Она вдруг далеко ушла от меня, хотя не шевельнулась и не отняла руки.
– Всегда – нехорошее слово.
– Прости.
– Да нет, ничего. Но ты понимаешь, у меня никогда не было ребенка, и я никогда никого не любила. И я старалась быть такой, как ты хотел, а ты вдруг говоришь «всегда».
– Ну давай я отрежу себе язык, – предложил я.
– Милый! – Она вернулась ко мне издалека. – Не обращай внимания. – Мы снова были вместе, и настороженность исчезла. – Ведь, правда же, мы с тобой – одно, и не стоит придираться к пустякам.
– И не нужно.
– А бывает.
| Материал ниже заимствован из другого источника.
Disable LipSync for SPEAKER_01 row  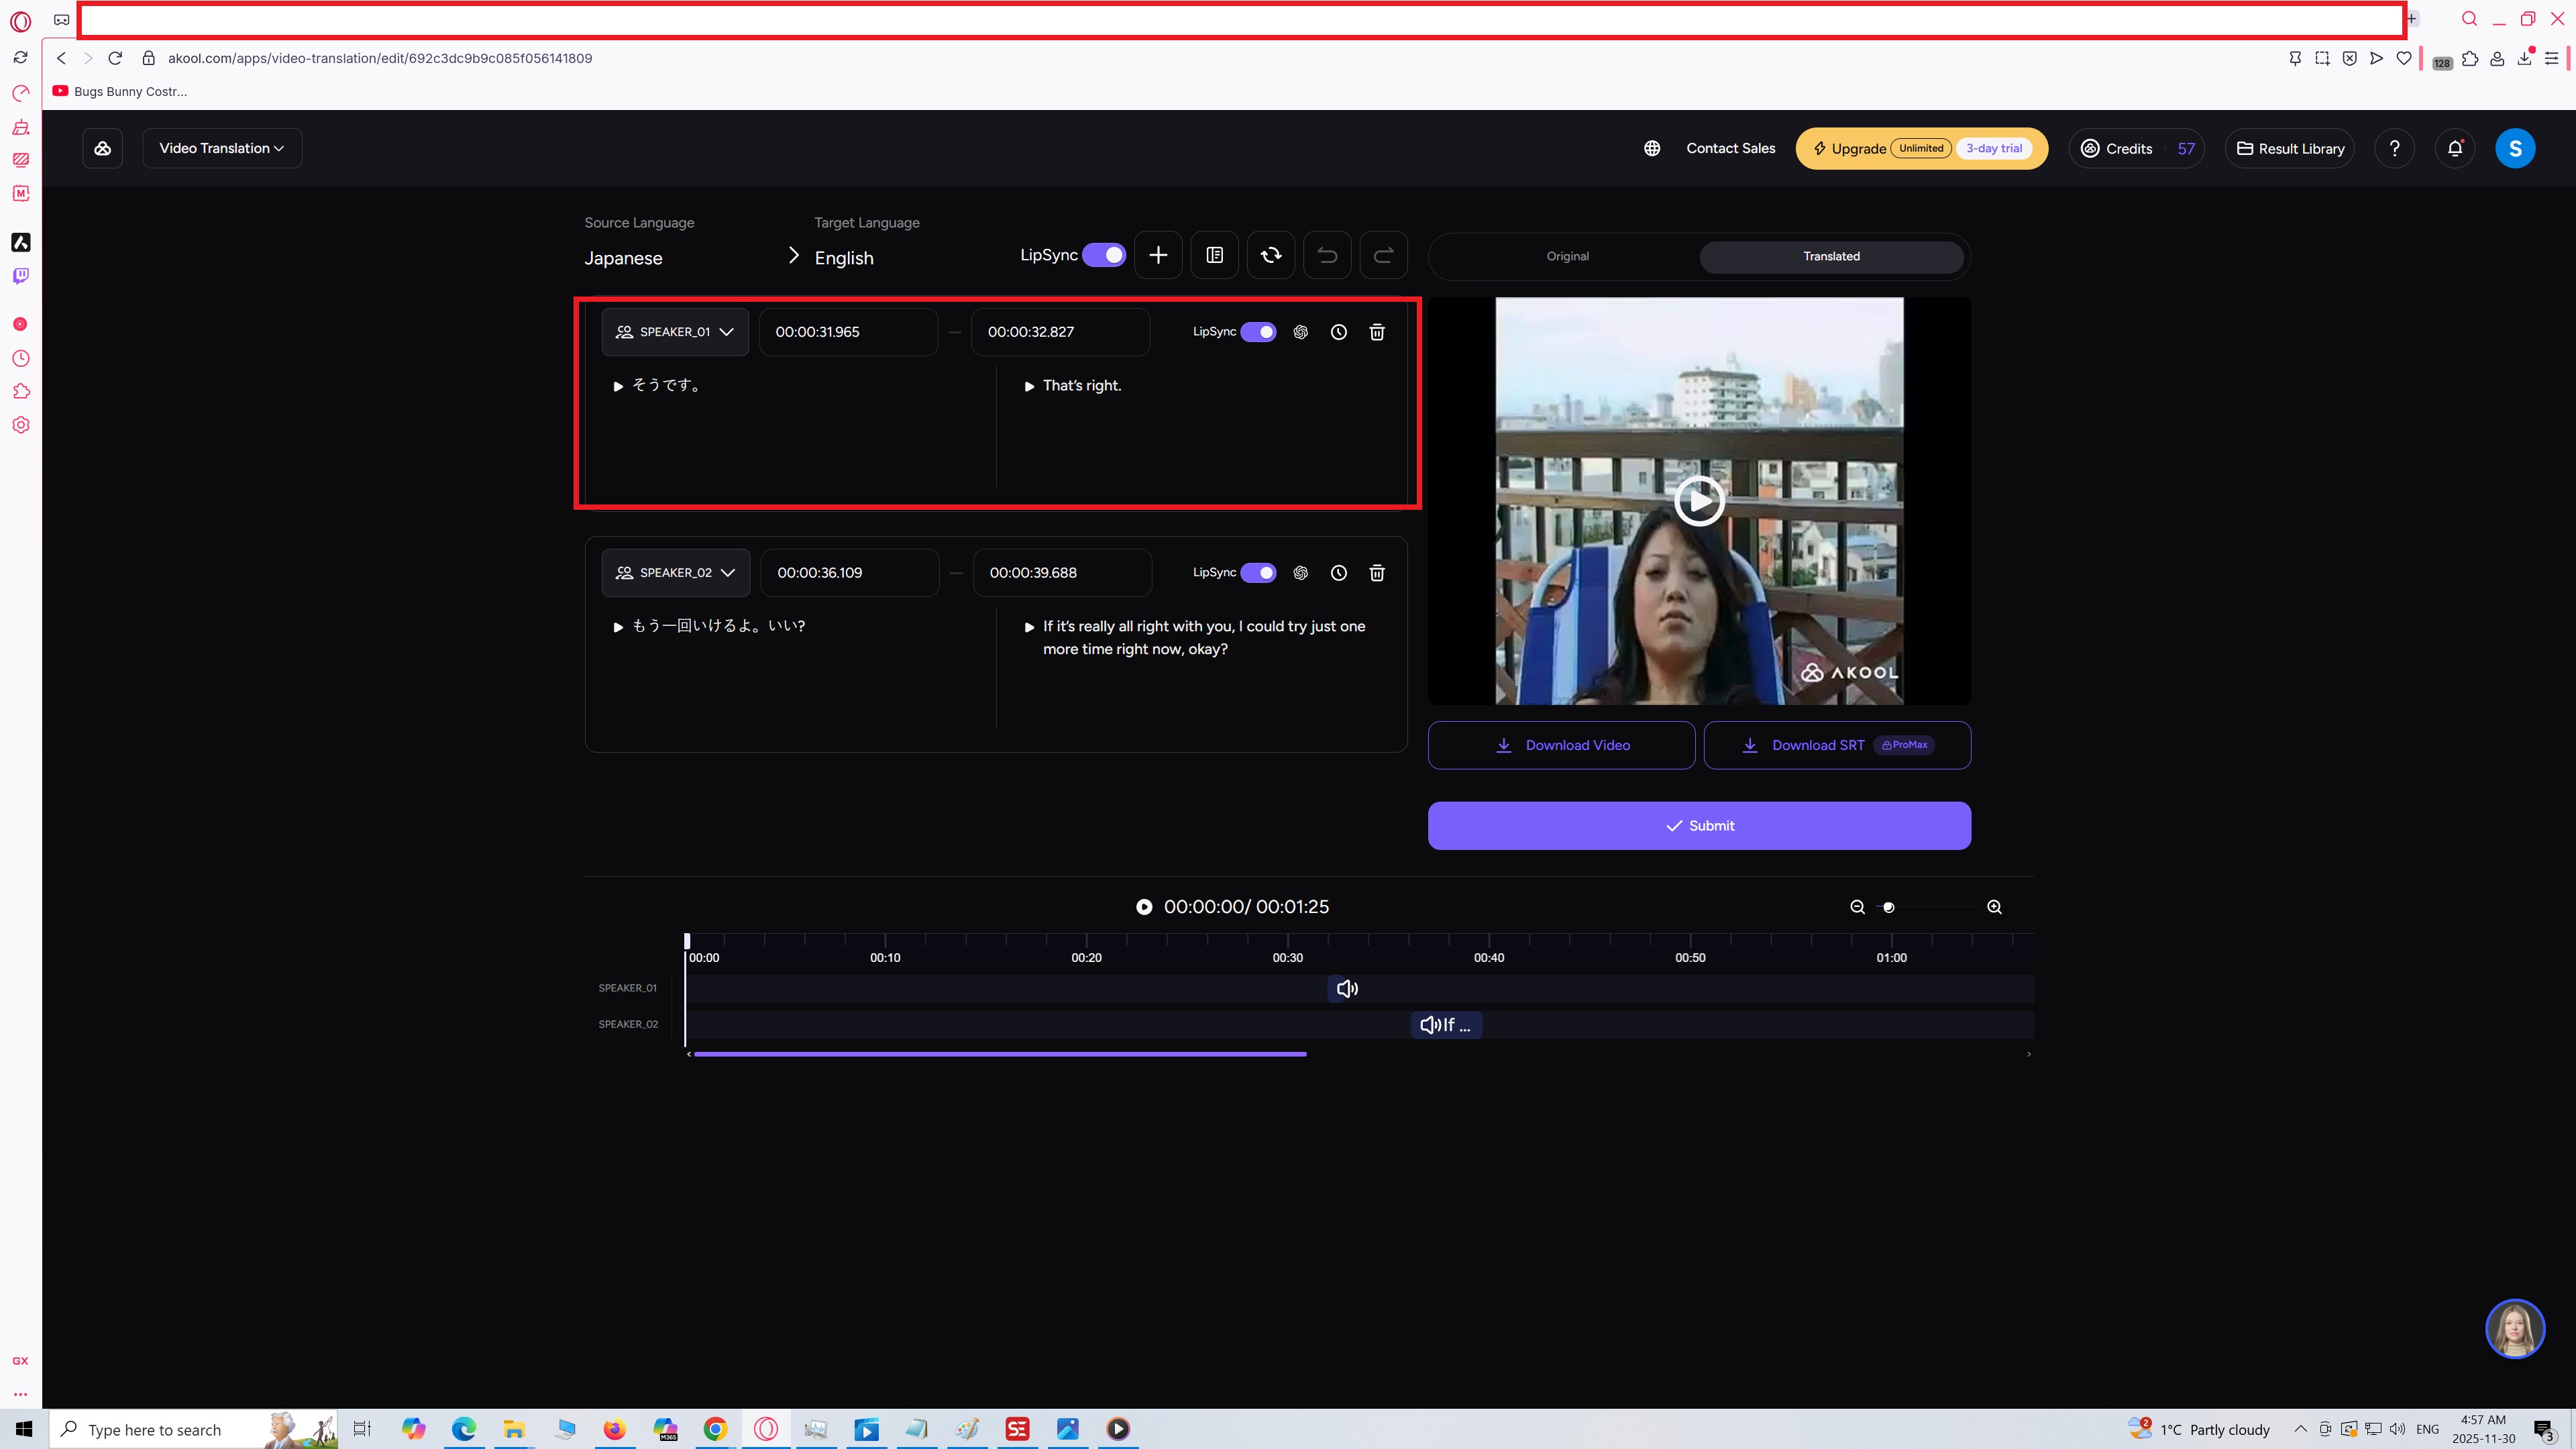tap(1258, 331)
Люди любят друг друга, и придираются к пустякам, и ссорятся, и потом вдруг сразу перестают быть – одно.
– Мы не будем ссориться.
– И не надо. Потому что ведь мы с тобой только вдвоем против всех остальных в мире. Если что-нибудь встанет между нами, мы пропали, они нас схватят.
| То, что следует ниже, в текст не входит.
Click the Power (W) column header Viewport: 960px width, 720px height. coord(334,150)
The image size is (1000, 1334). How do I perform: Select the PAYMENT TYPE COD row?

– Им до нас не достать, – сказал я. – Потому что ты очень храбрая. С храбрыми не бывает беды.
– Все равно, и храбрые умирают.
– Но только один раз.
– Так ли? Кто это сказал?
– Трус умирает тысячу раз, а храбрый только один?
– Ну да. Кто это сказал?
– Не знаю.
– Сам был трус, наверно, – сказала она. – Он хорошо разбирался в трусах, но в храбрых не смыслил ничего. Храбрый, может быть, две тысячи раз умирает, если он умен. Только он об этом не рассказывает.
– Не знаю. Храброму в душу не заглянешь.
– Да. Этим он и силен.
– Ты говоришь со знанием дела.
– Ты прав, милый. На этот раз ты прав.
– Ты сама храбрая.
– Нет, – сказала она. – Но я бы хотела быть храброй.
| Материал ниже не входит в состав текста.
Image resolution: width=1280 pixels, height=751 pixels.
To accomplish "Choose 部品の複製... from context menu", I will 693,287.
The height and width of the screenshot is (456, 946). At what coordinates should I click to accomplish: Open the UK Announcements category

– А я не храбрый, – сказал я. – Я знаю себе цену. У меня было достаточно времени, чтобы узнать. Я точно бейсболист, который выбивает двадцать два за сезон и знает, что на большее он не способен.
– Что это значит: «выбивает двадцать два за сезон»? Звучит очень важно.
– Совсем не важно. Это значит – очень посредственный игрок нападения в бейсбольной команде.
– Но все-таки игрок нападения, – поддразнила она меня.
– Кажется, нам друг друга не переспорить, – сказал я. – Но ты храбрая.
– Нет. Но надеюсь когда-нибудь стать храброй.
– Мы оба храбрые, – сказал я. – Когда я выпью, так я совсем храбрый.
– Мы замечательные люди, – сказала Кэтрин. Она подошла к шкафу и достала коньяк и стакан. – Выпей, милый, – сказала она. – Это тебе за хорошее поведение.
– Да мне не хочется.
– Выпей, выпей.
– Ну, хорошо. – Я налил треть стакана коньяку и выпил.
– Однако, – сказала она. – Я знаю, что коньяк – напиток героев. Но не надо увлекаться.
– Где мы будем жить после войны?
– Вероятно, в богадельне, – сказала она. – Три года я была очень наивна и надеялась, что война кончится к рождеству. Но теперь я надеюсь, что она кончится, когда наш сын будет лейтенантом.
– А может, он будет генералом.
– Если это столетняя война, он и до генерала успеет дослужиться.
– Ты не хочешь выпить?
– Нет. Ты от коньяка всегда веселеешь, милый, а у меня голова кружится.
– Ты никогда не пила коньяк?
– Нет, милый. Я ужасно старомодная жена.
Я потянулся за бутылкой и налил себе еще коньяку.
– Надо пойти взглянуть на твоих соотечественников, – сказала Кэтрин. – Может, ты пока почитаешь газеты?
– Тебе непременно нужно идти?
– Если не сейчас, то позже.
– Лучше сейчас.
– Я скоро вернусь.
– Я успею дочитать газеты, – сказал я.